(Stored data)
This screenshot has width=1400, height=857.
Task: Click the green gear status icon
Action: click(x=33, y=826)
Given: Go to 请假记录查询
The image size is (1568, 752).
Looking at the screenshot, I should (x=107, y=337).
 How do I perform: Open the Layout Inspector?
* * *
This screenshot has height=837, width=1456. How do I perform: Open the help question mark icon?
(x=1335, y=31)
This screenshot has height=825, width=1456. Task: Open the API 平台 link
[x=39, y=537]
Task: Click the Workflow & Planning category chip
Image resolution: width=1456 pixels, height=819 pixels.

TASK GOAL - Please copy, exactly and with nothing else, the lines above beginning at the line that has "This screenshot has height=825, width=1456." and ending with the line that has "Image resolution: width=1456".

PROBLEM SOLUTION -
This screenshot has height=825, width=1456. Task: Open the API 平台 link
[x=39, y=537]
Task: Click the Workflow & Planning category chip
Image resolution: width=1456 pixels, height=819 pixels.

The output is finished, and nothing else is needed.